Here, the regulation, which provides for the inclusion of in-kind contributions, is unambiguous. Our Supreme Court has held that neither the federal nor our state tax code definition of gross income is controlling. Jenkins v. Jenkins, 243 Conn. 584, 593, 704 A.2d 231 (1998). The Jenkins court held that “[b]ecause the [child support and arrearage] guidelines contain their own definition of gross income, it is that definition that is determinative.” Id. The trial court’s exclusion of the defendant’s in-kind compensation in the form of shelter in the computation of gross income because “the [Internal Revenue Service] does not treat such occupation of the apartment as income” is inconsistent with the clear legislative intent of the Connecticut child support guidelines. Regardless of the federal tax code, the trial court should have adhered to the guidelines and included the value of the defendant’s apartment in arriving at its calculation of gross income.

*233This ruling severely impacts the trial court’s judgment of modification. We understand that the trial court did not have the advantage of the Supreme Court’s opinion in Jenkins. We conclude, however, on the basis of the law today, that the trial court’s ruling must be set aside.

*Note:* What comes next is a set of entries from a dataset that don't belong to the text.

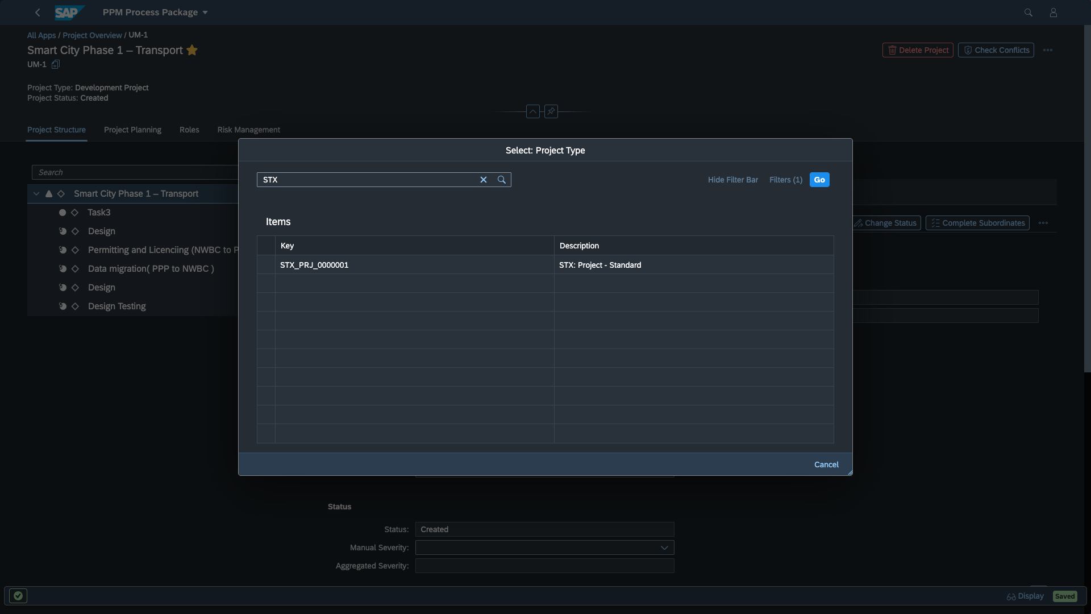Click the green status check icon at the bottom left
This screenshot has height=614, width=1091.
(x=18, y=596)
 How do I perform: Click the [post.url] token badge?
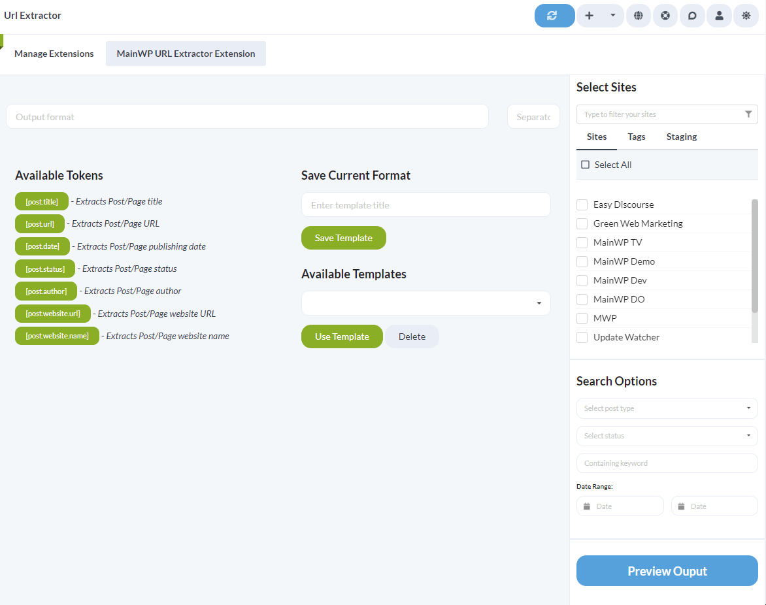tap(40, 223)
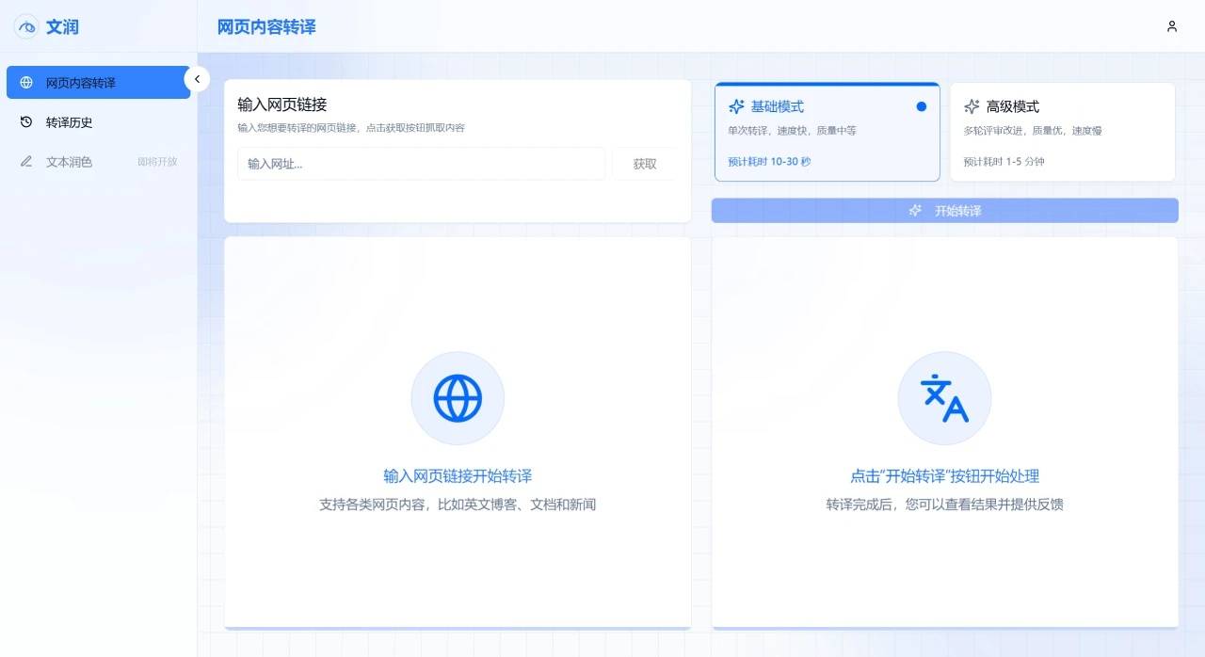This screenshot has width=1205, height=657.
Task: Open the user profile icon
Action: pyautogui.click(x=1172, y=26)
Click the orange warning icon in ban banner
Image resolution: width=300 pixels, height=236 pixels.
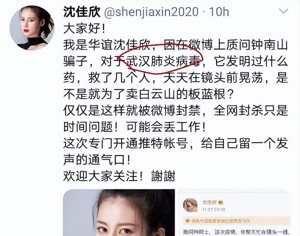coord(188,221)

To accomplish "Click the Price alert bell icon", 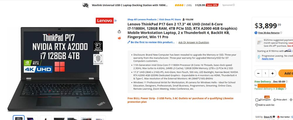I will 275,100.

The modification in this case affected alimony and child support. The symmetry and harmony of the modification are so disturbed that we reverse the judgment and order a new hearing.8

The judgment is reversed and the case is remanded for a new hearing.

In this opinion the other judges concurred.

Pursuant to Practice Book § 85-2, formerly § 4184B, this appeal was heard on the basis of plaintiff’s brief only because the defendant did not file a brief.

The plaintiff claims that the trial court improperly (1) found that the defendant’s loss of employment was based on disability, (2) faded to find, as a material and relevant fact, that her home was in the process of being foreclosed, (3) failed to consider, as a material and relevant fact, that she would be unemployed within two weeks of the hearing, (4) failed to determine that her increase in earnings was mitigated or eliminated by the defendant’s failure to pay child support and alimony obligations, (5) failed to find that the defendant’s failure to meet his obligations was without justification so as to constitute contempt and (6) failed to consider the defendant’s earning capacity in determining his child support and alimony obligations.

In that motion, the defendant’s request for modification concerned his child support obligations and visitation rights. In May, 1997, the defendant filed a revised motion to modify that added a request to modify or terminate his alimony obligation to the plaintiff.

The plaintiff subsequently filed a motion to reargue, asking the court, inter alia, to rule on the motion for contempt. The trial court denied the *227motion to reargue in its entirely, and the plaintiff did not take any further steps with regard to the motion.

The trial court also found an arrearage owed by the defendant l'or child support and alimony and, as a result, ordered him to pay $55 per week to the plaintiff.

The defendant testified on cross-examination:

“Q. I noticed that your financial affidavit does not reflect the apartment that you receive at no cost. Could you explain for us why you have not listed that as in-kind compensation?
“A. Because I’m forced to live there as part of the job and it’s not where I would live if I had a choice.”

General Statutes § 46b-215b (a) provides in relevant part: “[A]ny updated guidelines issued pursuant to section 46b-215a shall be considered in all determinations of child support amounts . . . within the state.” The guidelines are set forth at §§ 46b-215a-l through 46b-215a-5 of the Regulations of Connecticut State Agencies.

Because we reverse the judgment and remand the case for a new hearing, we need not reach the plaintiffs challenges to the factual findings of the trial court as specified in footnote 2.